Des rumeurs sur l'implication des Émirats arabes unis (EAU) dans le conflit avec l'Iran ont circulé pendant plusieurs semaines. Celles-ci sont désormais corroborées par le The Wall Street Journal, qui met en lumière l'importance stratégique de ce soutien arabe à l'axe israélo-américain.

Selon des sources souvent citées par le journal, Abou Dhabi aurait effectué des frappes aériennes ciblées, notamment sur une raffinerie située sur l'île iranienne de Lavant, au début d'avril. Cela intervient juste avant l’annonce du cessez-le-feu par le président américain, Donald Trump.

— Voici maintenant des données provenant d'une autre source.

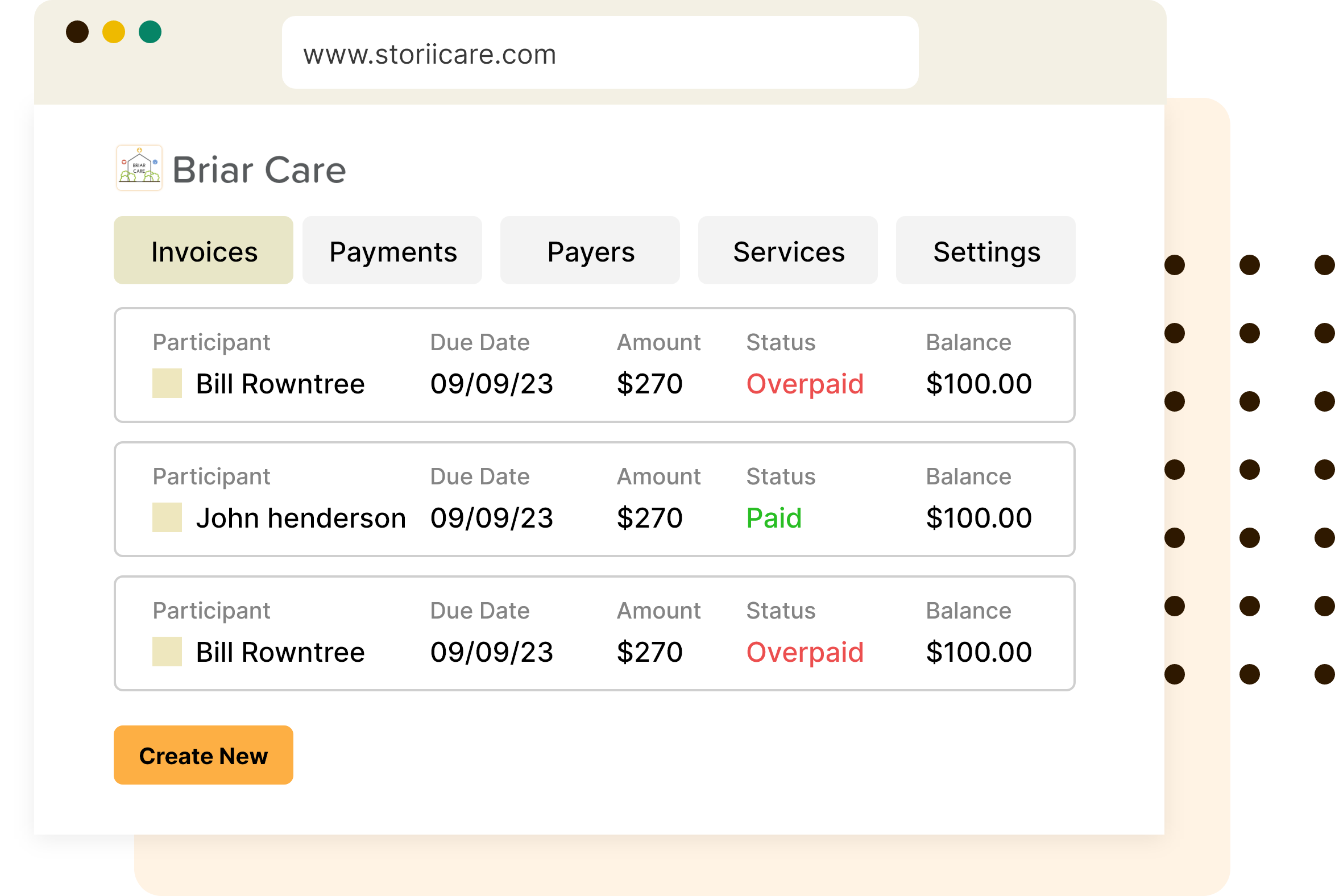Click the black window control dot
Viewport: 1335px width, 896px height.
(x=77, y=32)
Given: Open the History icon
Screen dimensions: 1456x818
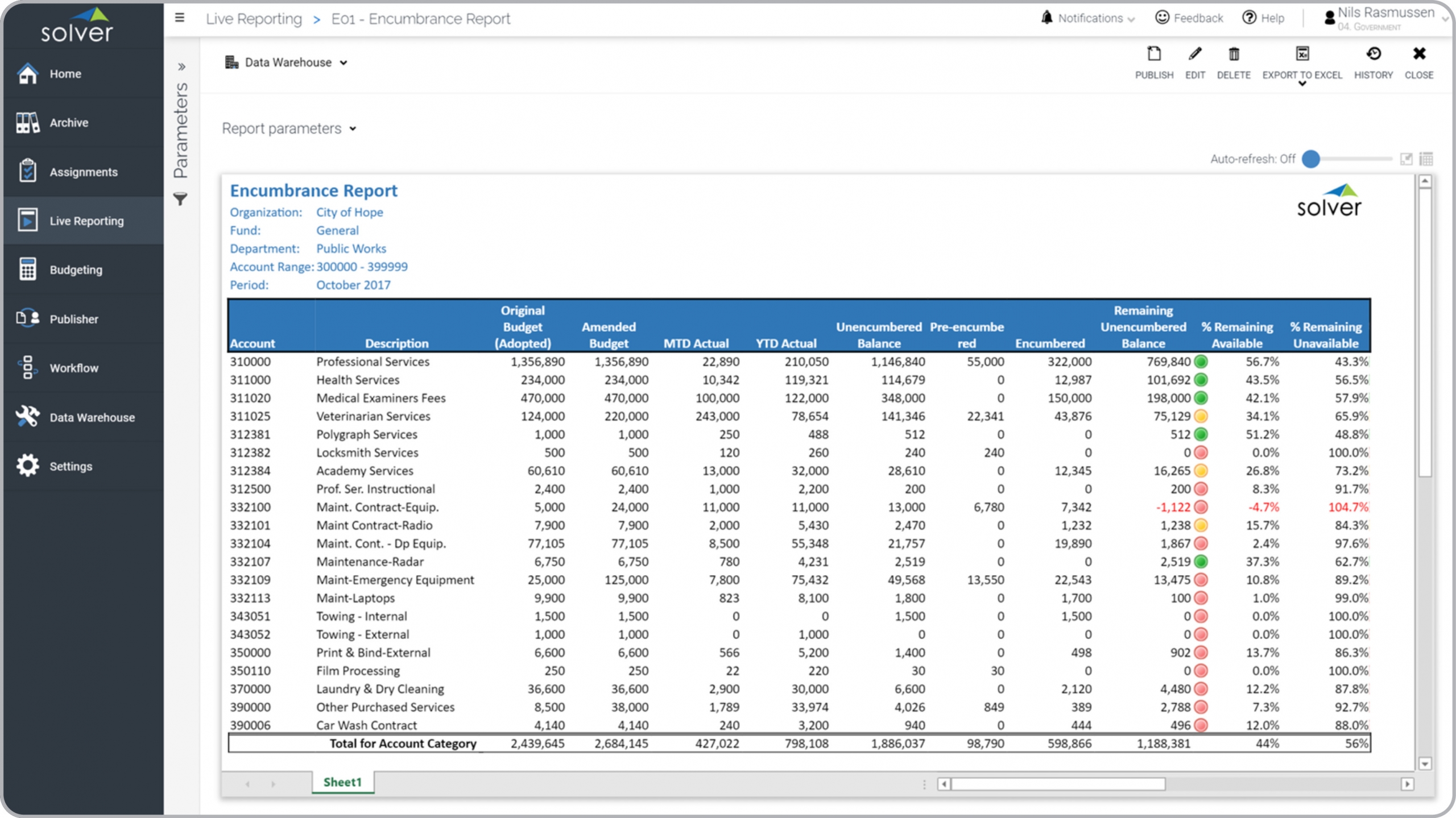Looking at the screenshot, I should tap(1373, 55).
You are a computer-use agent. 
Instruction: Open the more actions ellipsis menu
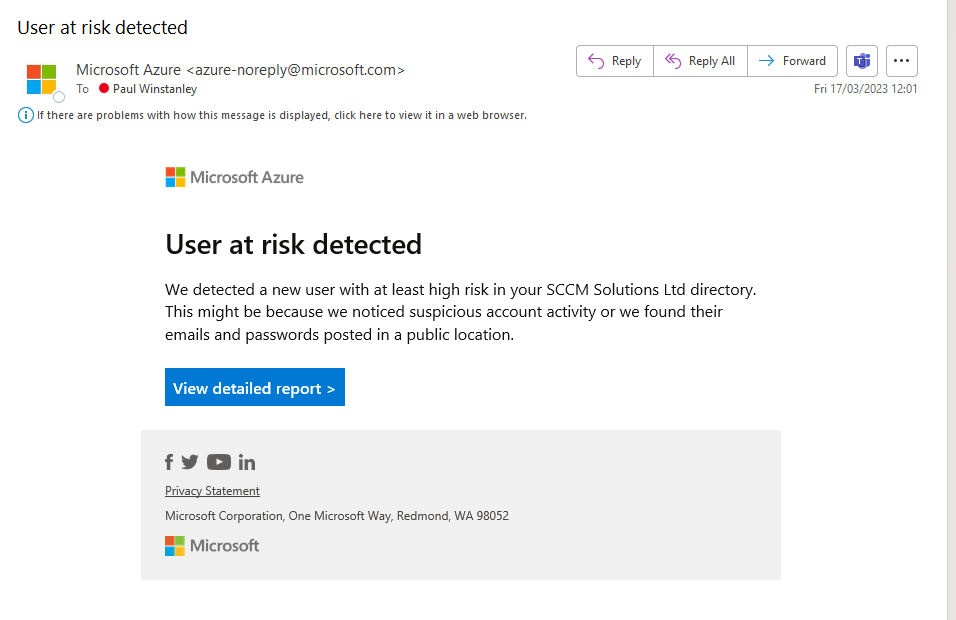pyautogui.click(x=902, y=61)
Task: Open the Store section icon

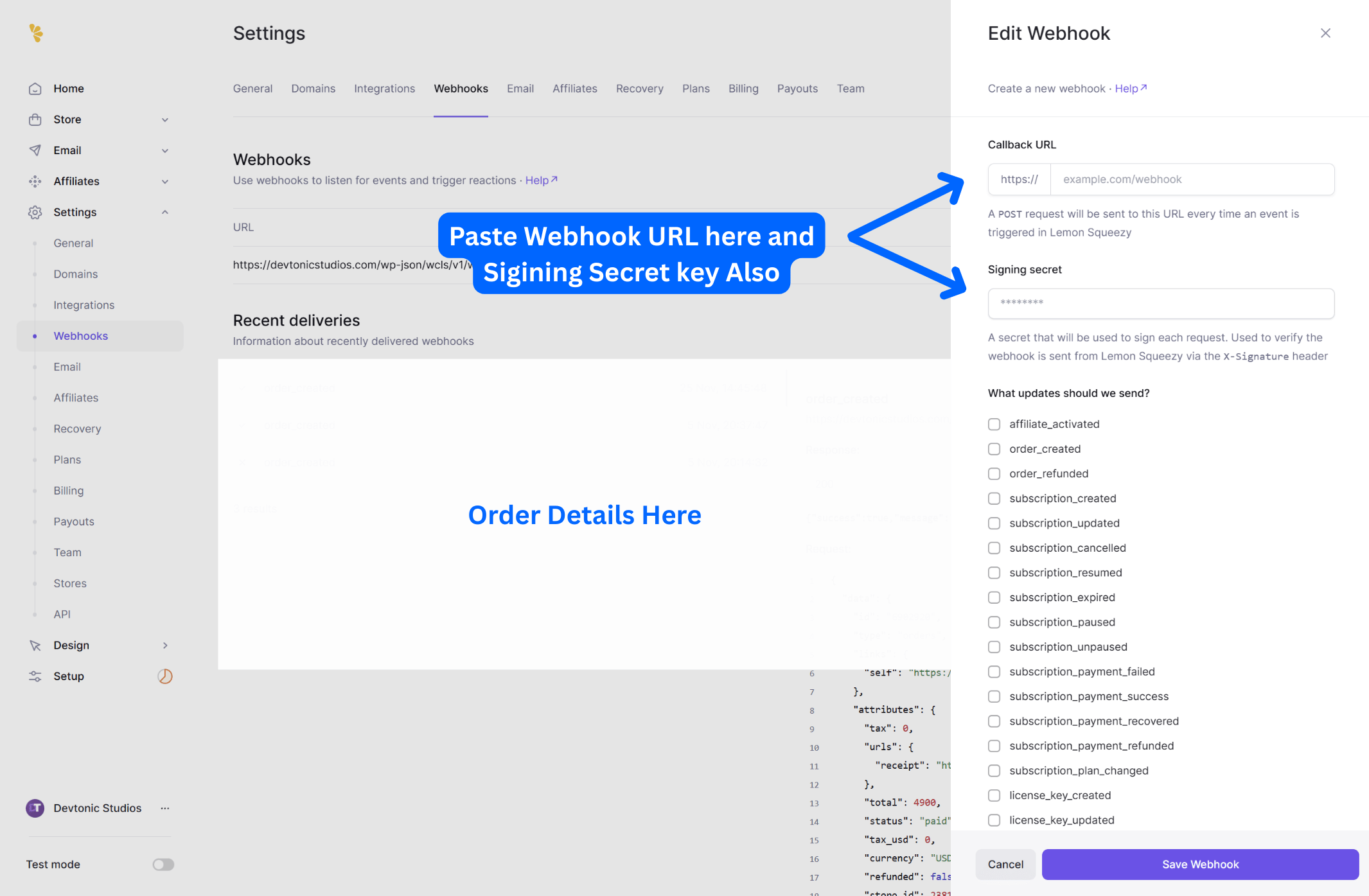Action: click(x=35, y=119)
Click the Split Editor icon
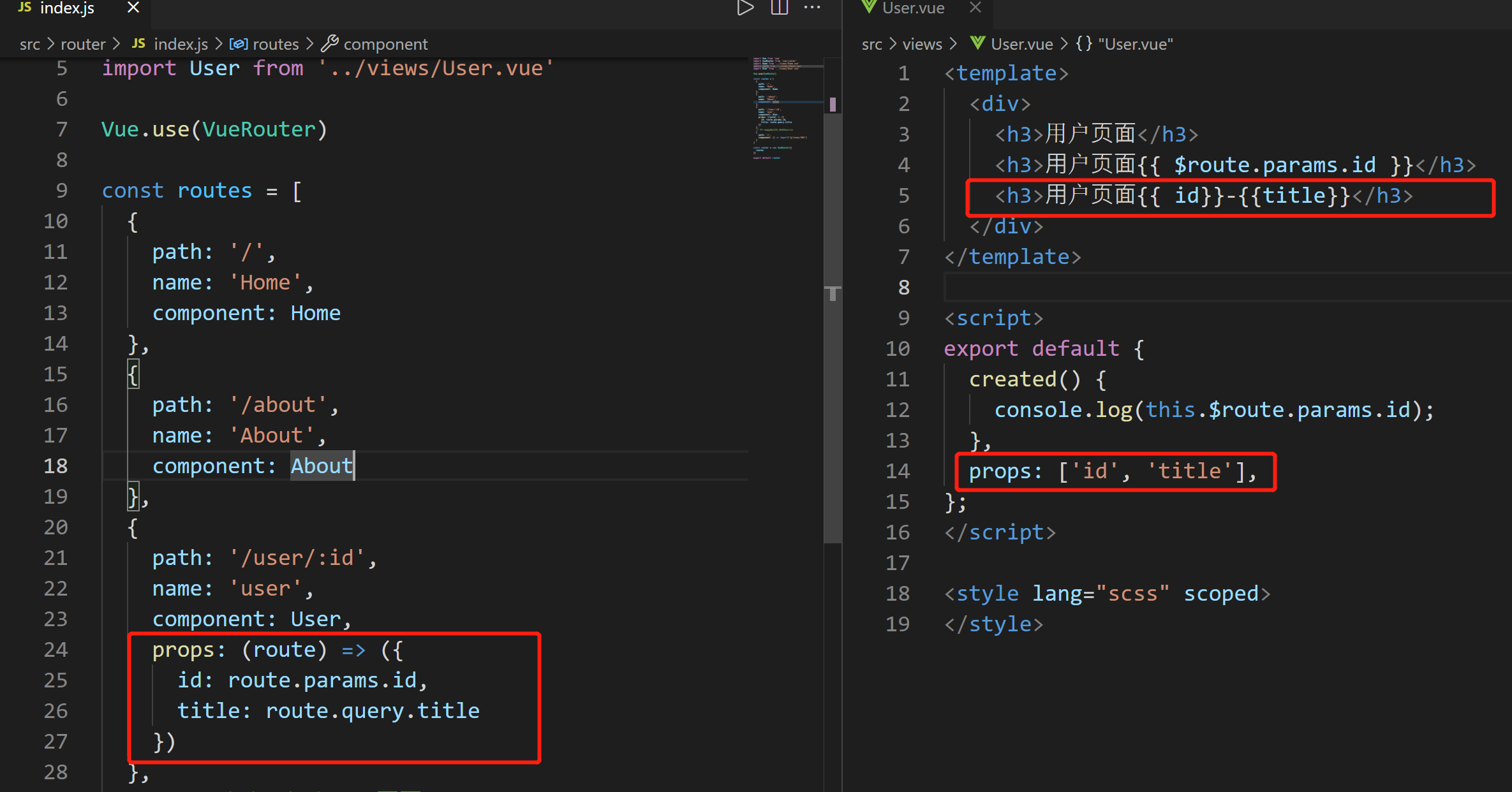 779,8
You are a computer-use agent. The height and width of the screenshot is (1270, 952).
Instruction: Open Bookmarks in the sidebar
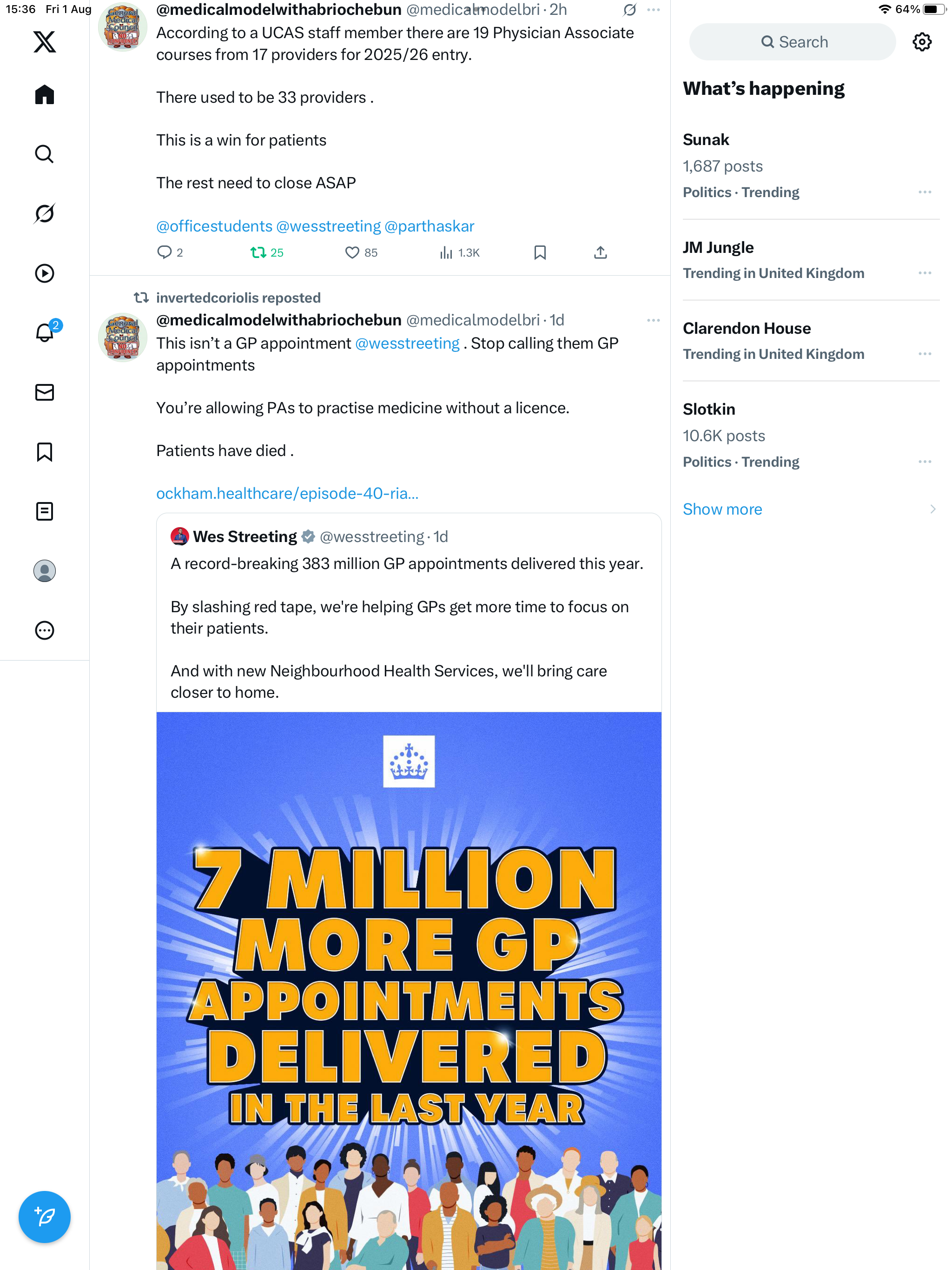click(44, 452)
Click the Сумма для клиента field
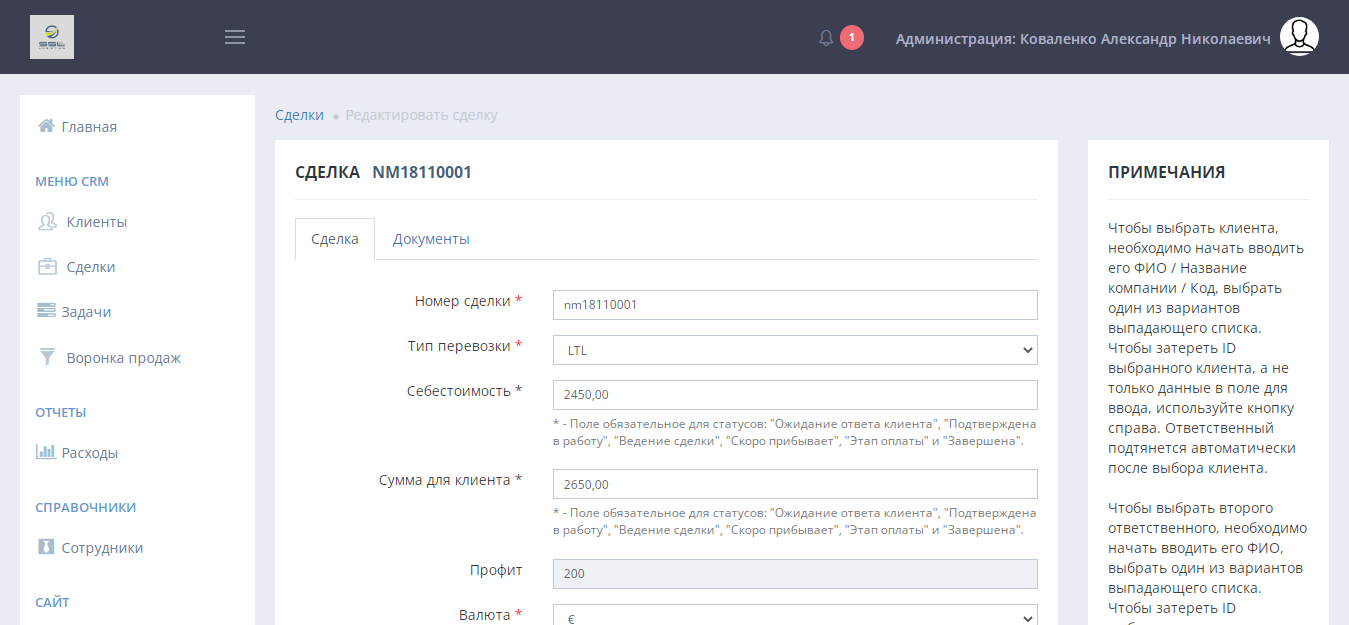 pyautogui.click(x=794, y=484)
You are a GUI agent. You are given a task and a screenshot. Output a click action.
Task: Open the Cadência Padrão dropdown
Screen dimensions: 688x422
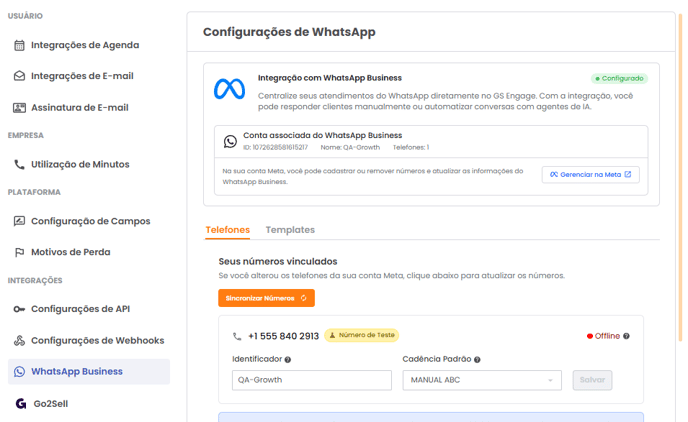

Bien qu'Abou Dhabi n'ait jamais reconnu officiellement son intervention, des spéculations sur son rôle actif ont émergé dès la mi-mars, lorsqu'un avion de chasse, qui ne semblait appartenir ni à Israël ni aux États-Unis, a été repéré au-dessus de l’Iran. Le Wall Street Journal souligne également que des images montrant des avions de chasse Mirage français et des drones chinois dans le ciel iranien appuient l'hypothèse d'une participation active des Émirats aux opérations militaires, car ces équipements ne sont pas utilisés par l'armée israélienne ou les forces américaines.

Les Émirats arabes unis possèdent une armée de l'air jugée "hautement entraînée et très capable". L'utilisation de Mirage, en plus des F-16 américains, leur confère une capacité aérienne "exceptionnellement sophistiquée" pour un pays de leur taille.

Le pays du Golfe le plus enclin à l'affrontement

Initialement réticents à s'engager dans ce conflit, les Émirats ont évolué pour devenir "le pays du Golfe le plus enclin à l'affrontement" avec l'Iran. Leur alignement avec les États-Unis et Israël est de plus en plus manifeste, contrastant avec la majorité des autres monarchies pétrolières de la région.

Cette proximité avec l'axe américano-israélien explique en partie pourquoi les Émirats ont été particulièrement ciblés par des représailles iraniennes. Le Wall Street Journal met en lumière que le pays a été visé par plus de 2 800 missiles et drones, un chiffre bien supérieur à celui des autres nations, y compris Israël.

Les autorités émiraties n'ont pas confirmé leur participation à des opérations agressives contre l'Iran, tandis que Washington s'est abstenu de commenter, tout en se félicitant de l'engagement manifeste d'un de ses alliés arabes.